June 8, 2026
Zig-zagging straight into drama
Zig by Example
A shiny Zig beginner guide drops — and the comments instantly turn into an update panic
TLDR: Zig by Example is a new step-by-step guide for learning the Zig programming language, but commenters quickly argued that parts may already be behind the times. The big debate wasn’t whether Zig is interesting — it was whether beginners should trust this guide or jump to newer community favorites instead.
A new beginner-friendly site called Zig by Example just landed, promising a hands-on tour of Zig, a programming language fans pitch as fast, simple, and brutally honest about what your computer is doing. On paper, it’s a neat on-ramp: tiny examples for everything from “Hello, World” to files, random numbers, and even working with the older C language.
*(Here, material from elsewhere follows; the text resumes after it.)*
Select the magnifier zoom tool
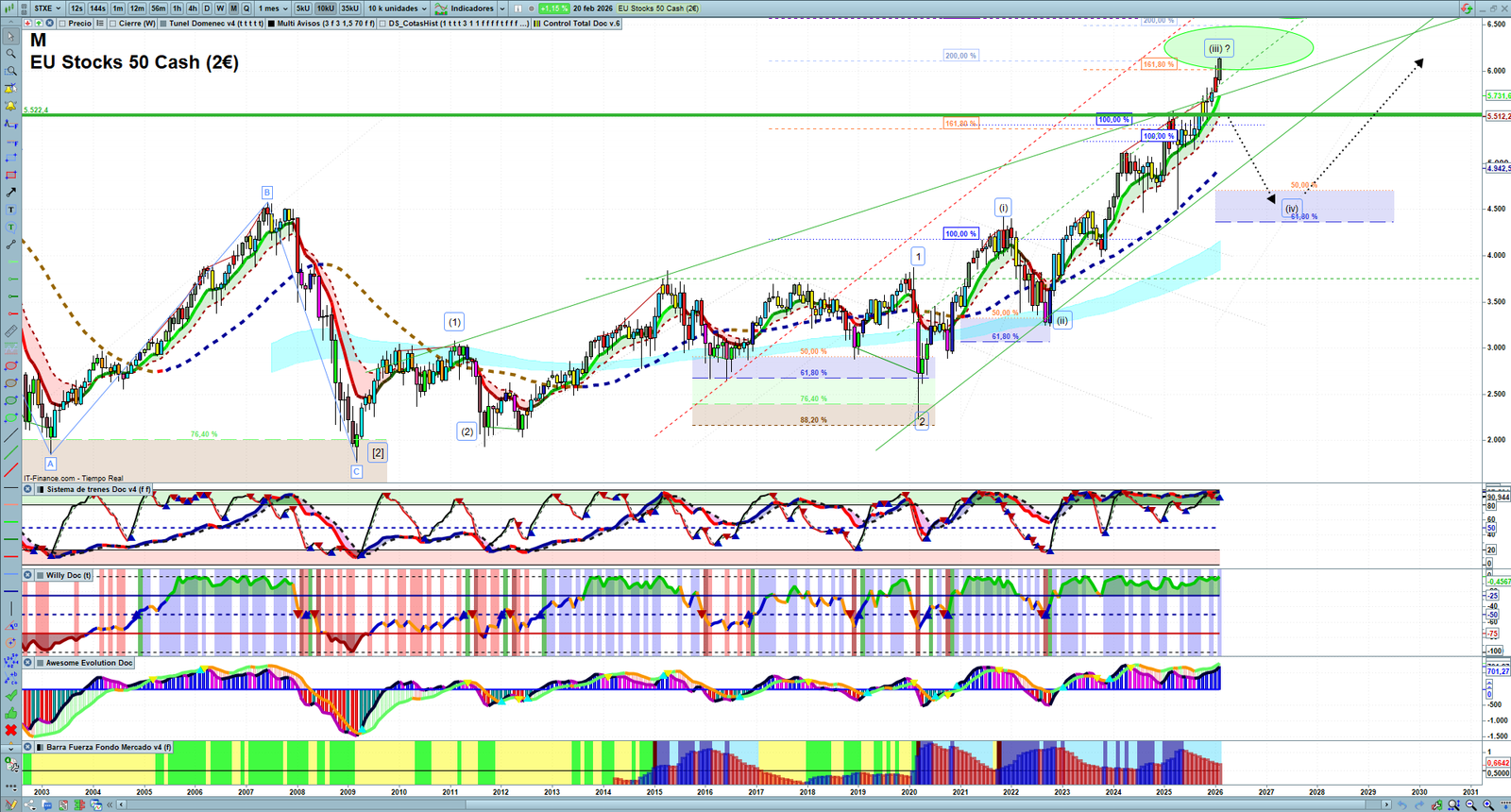 [x=11, y=54]
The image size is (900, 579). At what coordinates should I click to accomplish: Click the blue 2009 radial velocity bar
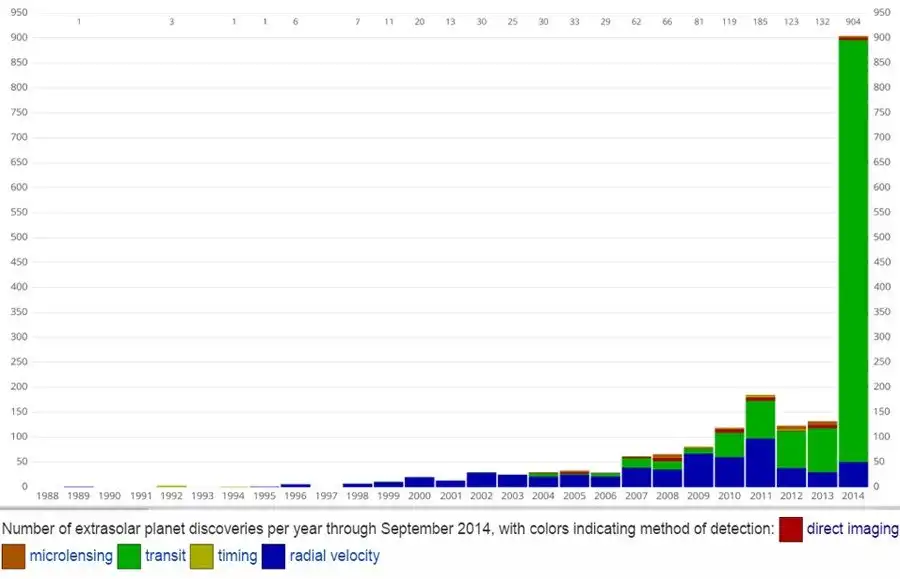(x=698, y=470)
But in classic internet fashion, the real show started below the article.
The loudest reaction? A big flashing “wait, is this already outdated?” One commenter immediately pointed out that the examples target Zig 0.14 and warned that there have already been “significant changes,” name-dropping the wonderfully dramatic-sounding “writergate.” Yes, a tutorial launch somehow came with sequel energy. Instead of just celebrating a new learning resource, the crowd instantly split into the usual camps: excited newcomers, seasoned users waving caution signs, and helpful regulars dropping fresher study guides like Learning Zig and zig.guide.
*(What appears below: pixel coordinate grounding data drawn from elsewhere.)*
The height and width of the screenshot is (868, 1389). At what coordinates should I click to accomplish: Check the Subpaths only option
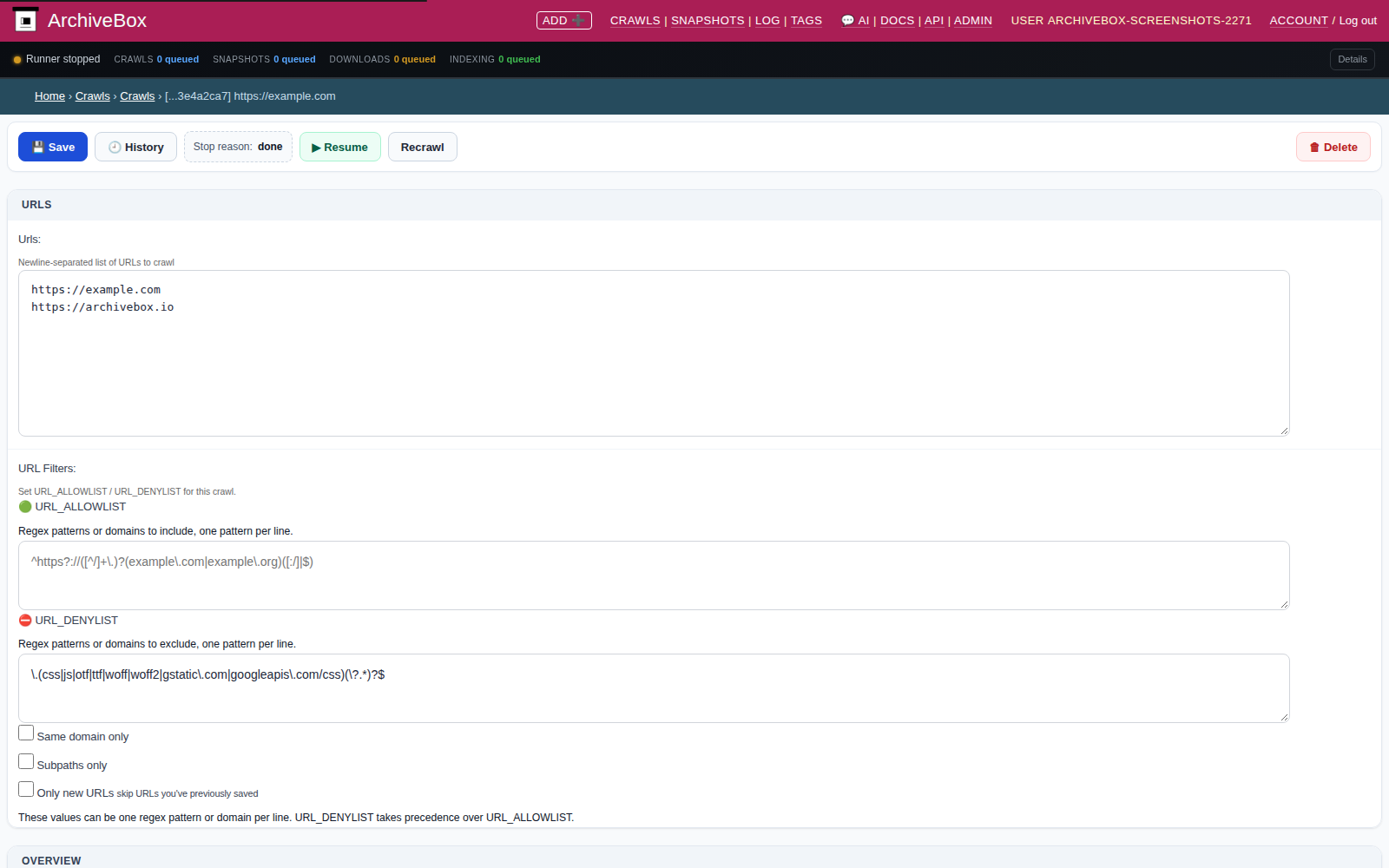pyautogui.click(x=26, y=761)
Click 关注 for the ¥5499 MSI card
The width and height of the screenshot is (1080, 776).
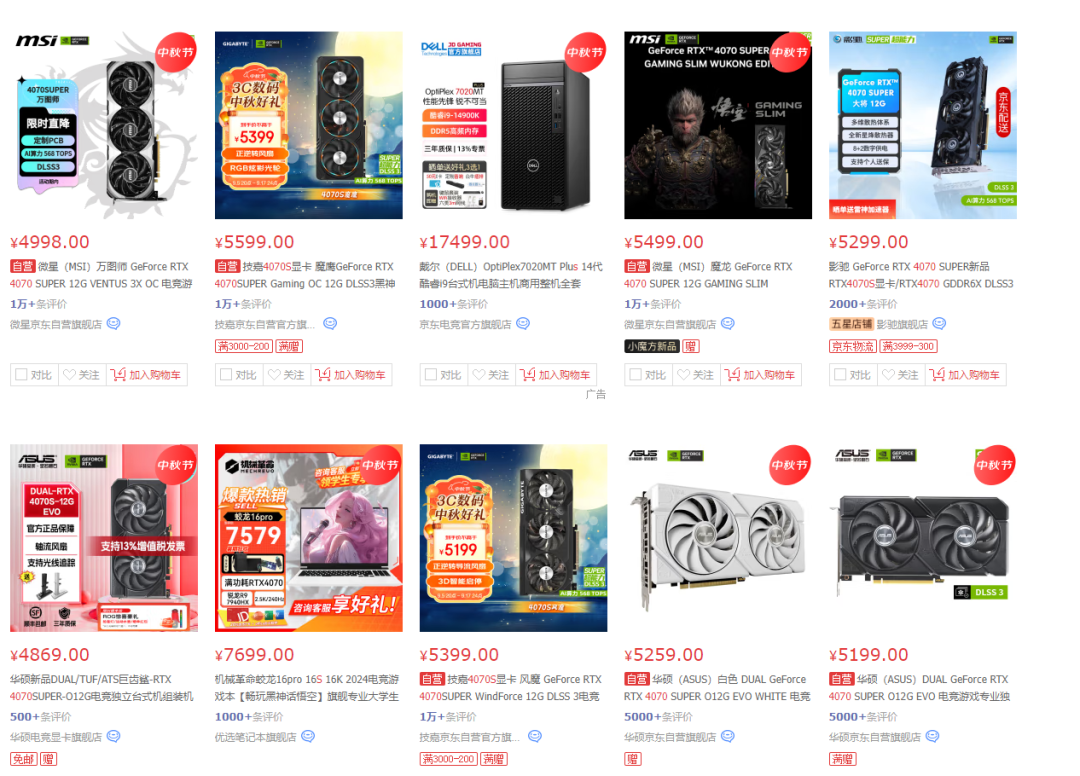coord(696,375)
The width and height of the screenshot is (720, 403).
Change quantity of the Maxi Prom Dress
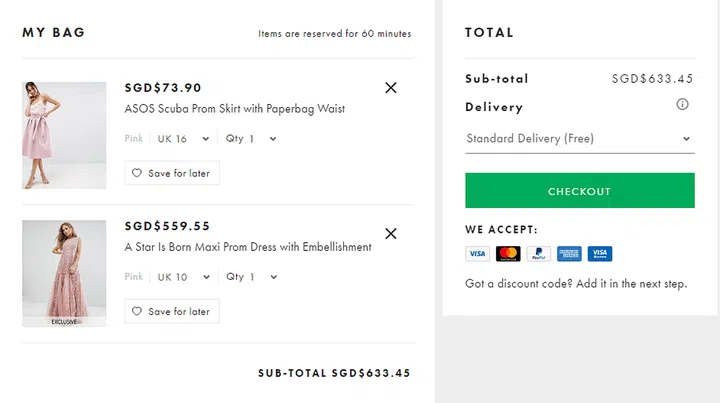tap(251, 277)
There was also some low-key comedy in the chaos. One person deadpanned, “lots of people into zig this morning apparently!” like they’d stumbled into a surprise fan convention. Another asked the obvious question haunting every tutorial release: is this actually different from Ziglings, or is this just the same homework with better lighting? In other words, Zig got a new tutorial — and the comment section turned it into a referendum on freshness, usefulness, and whether anyone can launch a coding guide without starting a tiny civil war
Key Points
- •The article presents Zig by Example as a hands-on introduction to the Zig programming language using annotated examples.
- •It describes Zig as a general-purpose, compiled systems language focused on robustness, optimality, and simplicity.
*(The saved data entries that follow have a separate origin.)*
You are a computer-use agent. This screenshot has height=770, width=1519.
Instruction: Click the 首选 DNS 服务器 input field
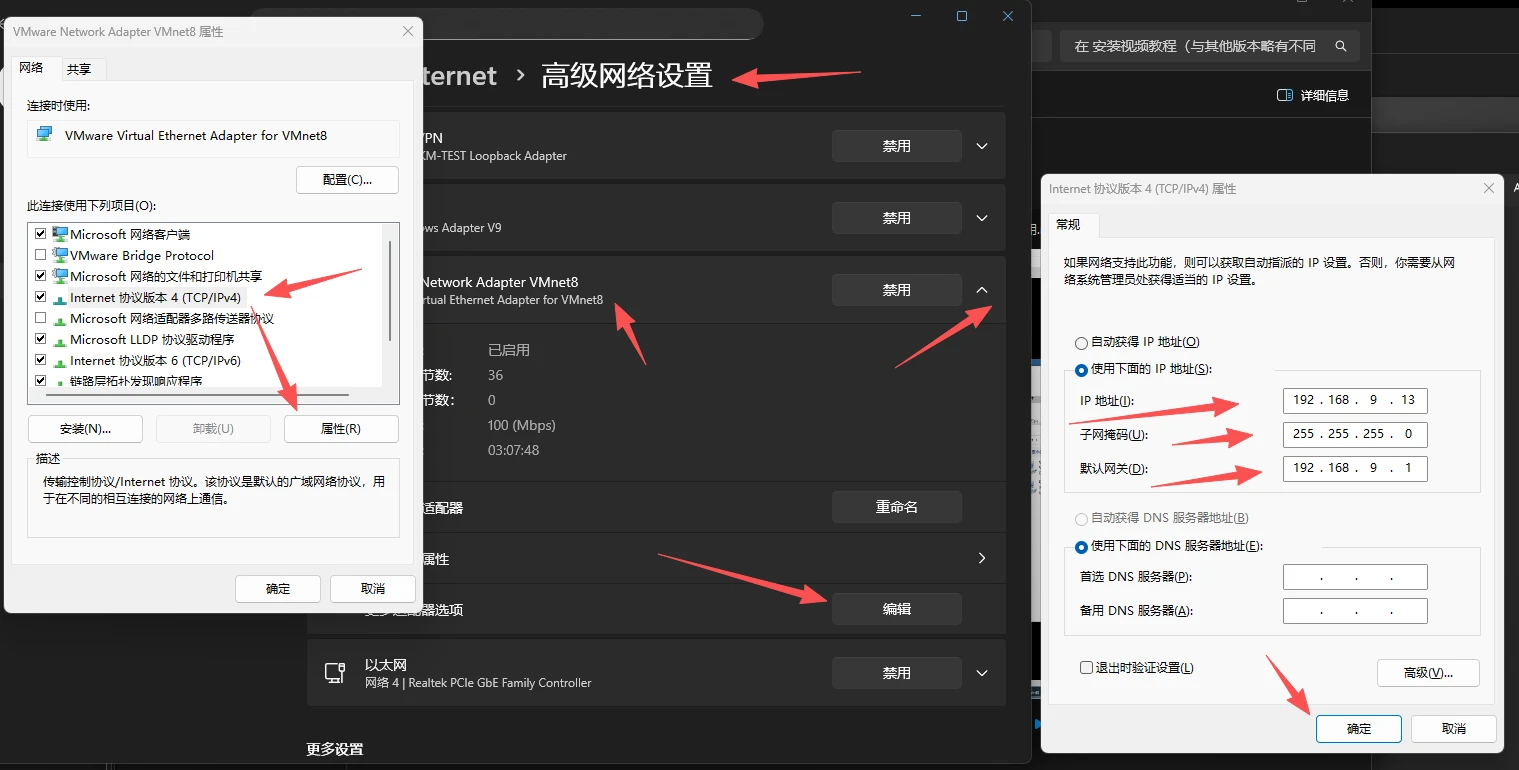coord(1354,576)
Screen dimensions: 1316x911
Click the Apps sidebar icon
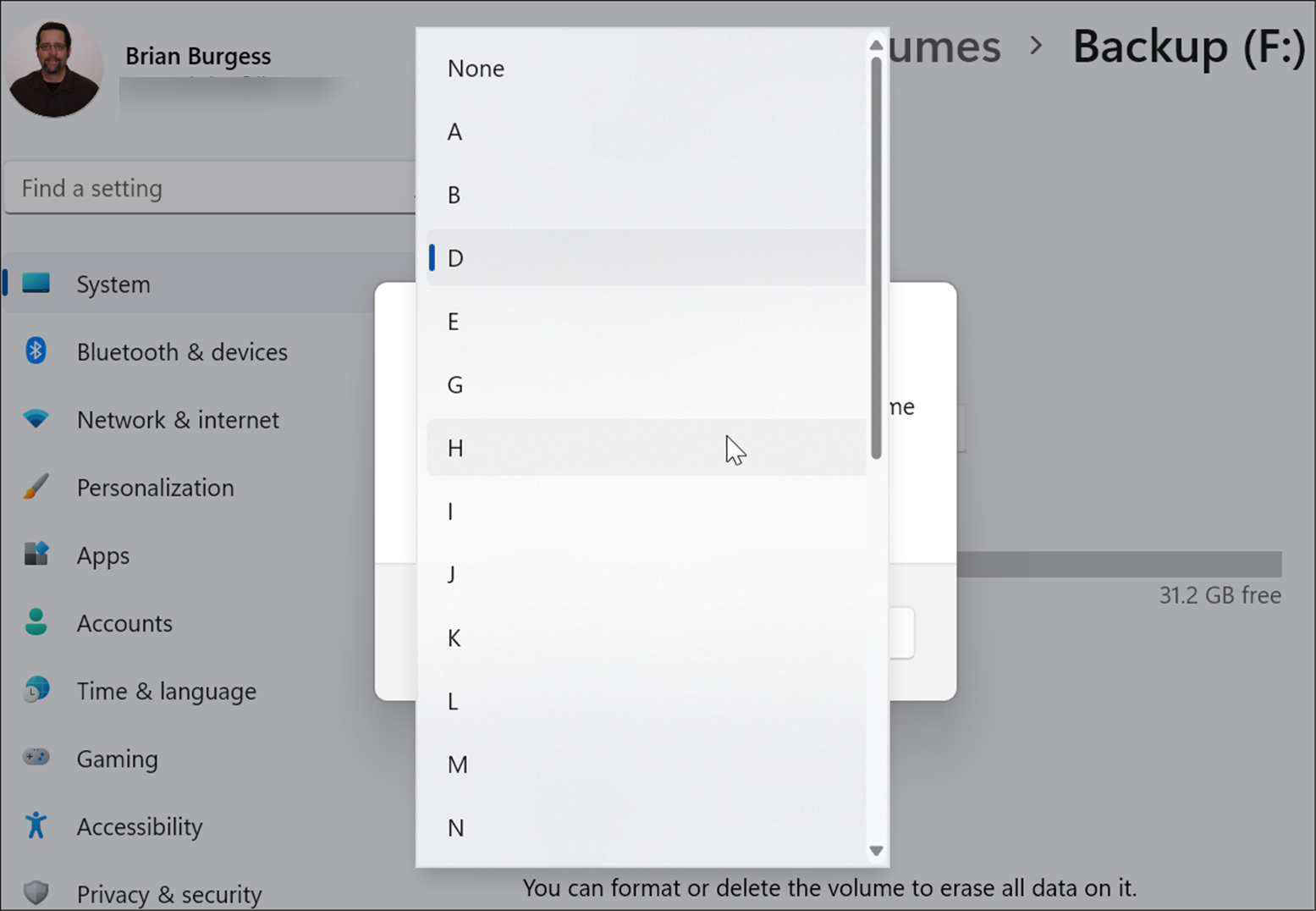click(36, 555)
- •The tutorial covers a wide range of subjects, from basic syntax and control flow to pointers, generics, memory allocation, and common data structures.
- •It also includes practical topics such as testing, formatting, file I/O, processes, JSON, sorting, math, build systems, and C interoperability.
- •The article states that Zig by Example is inspired by Go by Example by Mark McGranaghan and that its examples target Zig 0.14.